--- Problem statement ---
Reproduce all records exactly.

Start of Block

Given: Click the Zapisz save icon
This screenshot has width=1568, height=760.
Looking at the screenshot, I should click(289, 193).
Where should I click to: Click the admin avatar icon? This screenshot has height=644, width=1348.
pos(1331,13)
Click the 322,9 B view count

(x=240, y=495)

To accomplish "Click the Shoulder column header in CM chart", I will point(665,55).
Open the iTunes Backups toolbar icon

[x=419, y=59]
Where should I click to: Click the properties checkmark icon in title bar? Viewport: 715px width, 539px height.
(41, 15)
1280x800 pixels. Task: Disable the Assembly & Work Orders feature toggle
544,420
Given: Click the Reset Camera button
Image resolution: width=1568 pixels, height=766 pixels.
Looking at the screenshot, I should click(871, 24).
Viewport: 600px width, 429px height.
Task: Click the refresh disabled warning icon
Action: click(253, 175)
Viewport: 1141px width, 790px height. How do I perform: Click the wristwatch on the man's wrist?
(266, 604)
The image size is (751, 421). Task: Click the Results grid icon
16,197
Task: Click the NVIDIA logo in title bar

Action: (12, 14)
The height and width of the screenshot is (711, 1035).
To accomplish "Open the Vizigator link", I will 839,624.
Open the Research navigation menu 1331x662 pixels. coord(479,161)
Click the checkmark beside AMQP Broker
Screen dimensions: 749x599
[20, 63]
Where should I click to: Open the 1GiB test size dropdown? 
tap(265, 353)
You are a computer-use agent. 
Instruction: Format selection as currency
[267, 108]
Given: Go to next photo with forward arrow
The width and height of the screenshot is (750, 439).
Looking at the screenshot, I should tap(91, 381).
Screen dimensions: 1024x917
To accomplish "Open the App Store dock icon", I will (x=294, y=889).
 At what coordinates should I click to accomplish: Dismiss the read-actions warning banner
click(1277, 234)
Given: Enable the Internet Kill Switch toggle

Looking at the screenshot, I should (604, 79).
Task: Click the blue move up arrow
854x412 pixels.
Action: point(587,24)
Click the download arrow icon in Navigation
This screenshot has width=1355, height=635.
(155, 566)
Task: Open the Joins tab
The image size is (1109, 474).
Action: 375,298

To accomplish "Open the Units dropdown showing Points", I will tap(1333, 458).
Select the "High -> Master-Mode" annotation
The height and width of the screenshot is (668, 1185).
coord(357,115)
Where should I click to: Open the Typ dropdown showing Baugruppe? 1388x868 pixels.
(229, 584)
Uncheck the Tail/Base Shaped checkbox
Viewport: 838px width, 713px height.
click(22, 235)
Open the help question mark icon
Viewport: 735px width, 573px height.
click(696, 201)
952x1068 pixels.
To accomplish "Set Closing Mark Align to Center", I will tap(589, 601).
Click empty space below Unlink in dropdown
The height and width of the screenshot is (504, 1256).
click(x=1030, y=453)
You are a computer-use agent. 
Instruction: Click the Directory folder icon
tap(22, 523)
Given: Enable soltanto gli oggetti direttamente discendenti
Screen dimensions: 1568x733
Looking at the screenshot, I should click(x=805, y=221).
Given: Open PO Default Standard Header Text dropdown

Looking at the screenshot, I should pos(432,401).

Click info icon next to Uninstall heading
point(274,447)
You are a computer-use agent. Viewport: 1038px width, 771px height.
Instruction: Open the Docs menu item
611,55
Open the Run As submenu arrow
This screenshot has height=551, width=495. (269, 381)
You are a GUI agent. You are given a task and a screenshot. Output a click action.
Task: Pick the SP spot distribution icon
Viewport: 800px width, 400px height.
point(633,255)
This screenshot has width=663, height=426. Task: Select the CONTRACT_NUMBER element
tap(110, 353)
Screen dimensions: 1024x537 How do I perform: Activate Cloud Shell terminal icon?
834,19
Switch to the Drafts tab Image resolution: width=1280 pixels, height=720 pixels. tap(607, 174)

End of Block

--- Result ---
Given: Click the Zapisz save icon
This screenshot has width=1568, height=760.
Looking at the screenshot, I should click(289, 193).
Where should I click to: Click the admin avatar icon? This screenshot has height=644, width=1348.
pos(1331,13)
Click the 322,9 B view count

(x=240, y=495)

To accomplish "Click the Shoulder column header in CM chart", I will point(665,55).
Open the iTunes Backups toolbar icon

[x=419, y=59]
Where should I click to: Click the properties checkmark icon in title bar? Viewport: 715px width, 539px height.
(41, 15)
1280x800 pixels. Task: Disable the Assembly & Work Orders feature toggle
544,420
Given: Click the Reset Camera button
Image resolution: width=1568 pixels, height=766 pixels.
Looking at the screenshot, I should click(871, 24).
Viewport: 600px width, 429px height.
Task: Click the refresh disabled warning icon
Action: click(253, 175)
Viewport: 1141px width, 790px height. How do I perform: Click the wristwatch on the man's wrist?
(266, 604)
The image size is (751, 421). Task: Click the Results grid icon
16,197
Task: Click the NVIDIA logo in title bar

Action: (12, 14)
The height and width of the screenshot is (711, 1035).
To accomplish "Open the Vizigator link", I will 839,624.
Open the Research navigation menu 1331x662 pixels. coord(479,161)
Click the checkmark beside AMQP Broker
Screen dimensions: 749x599
[20, 63]
Where should I click to: Open the 1GiB test size dropdown? 
tap(265, 353)
You are a computer-use agent. 
Instruction: Format selection as currency
[267, 108]
Given: Go to next photo with forward arrow
The width and height of the screenshot is (750, 439).
Looking at the screenshot, I should tap(91, 381).
Screen dimensions: 1024x917
To accomplish "Open the App Store dock icon", I will (x=294, y=889).
 At what coordinates should I click to accomplish: Dismiss the read-actions warning banner
click(1277, 234)
Given: Enable the Internet Kill Switch toggle

Looking at the screenshot, I should (604, 79).
Task: Click the blue move up arrow
854x412 pixels.
Action: point(587,24)
Click the download arrow icon in Navigation
This screenshot has width=1355, height=635.
(155, 566)
Task: Open the Joins tab
The image size is (1109, 474).
Action: 375,298

To accomplish "Open the Units dropdown showing Points", I will tap(1333, 458).
Select the "High -> Master-Mode" annotation
The height and width of the screenshot is (668, 1185).
coord(357,115)
Where should I click to: Open the Typ dropdown showing Baugruppe? 1388x868 pixels.
(229, 584)
Uncheck the Tail/Base Shaped checkbox
Viewport: 838px width, 713px height.
click(22, 235)
Open the help question mark icon
Viewport: 735px width, 573px height.
click(696, 201)
952x1068 pixels.
To accomplish "Set Closing Mark Align to Center", I will tap(589, 601).
Click empty space below Unlink in dropdown
The height and width of the screenshot is (504, 1256).
click(x=1030, y=453)
You are a computer-use agent. 
Instruction: Click the Directory folder icon
tap(22, 523)
Given: Enable soltanto gli oggetti direttamente discendenti
Screen dimensions: 1568x733
Looking at the screenshot, I should click(x=805, y=221).
Given: Open PO Default Standard Header Text dropdown

Looking at the screenshot, I should pos(432,401).

Click info icon next to Uninstall heading
point(274,447)
You are a computer-use agent. Viewport: 1038px width, 771px height.
Instruction: Open the Docs menu item
611,55
Open the Run As submenu arrow
This screenshot has height=551, width=495. (269, 381)
You are a GUI agent. You are given a task and a screenshot. Output a click action.
Task: Pick the SP spot distribution icon
Viewport: 800px width, 400px height.
point(633,255)
This screenshot has width=663, height=426. Task: Select the CONTRACT_NUMBER element
tap(110, 353)
Screen dimensions: 1024x537 How do I perform: Activate Cloud Shell terminal icon?
834,19
Switch to the Drafts tab Image resolution: width=1280 pixels, height=720 pixels. tap(607, 174)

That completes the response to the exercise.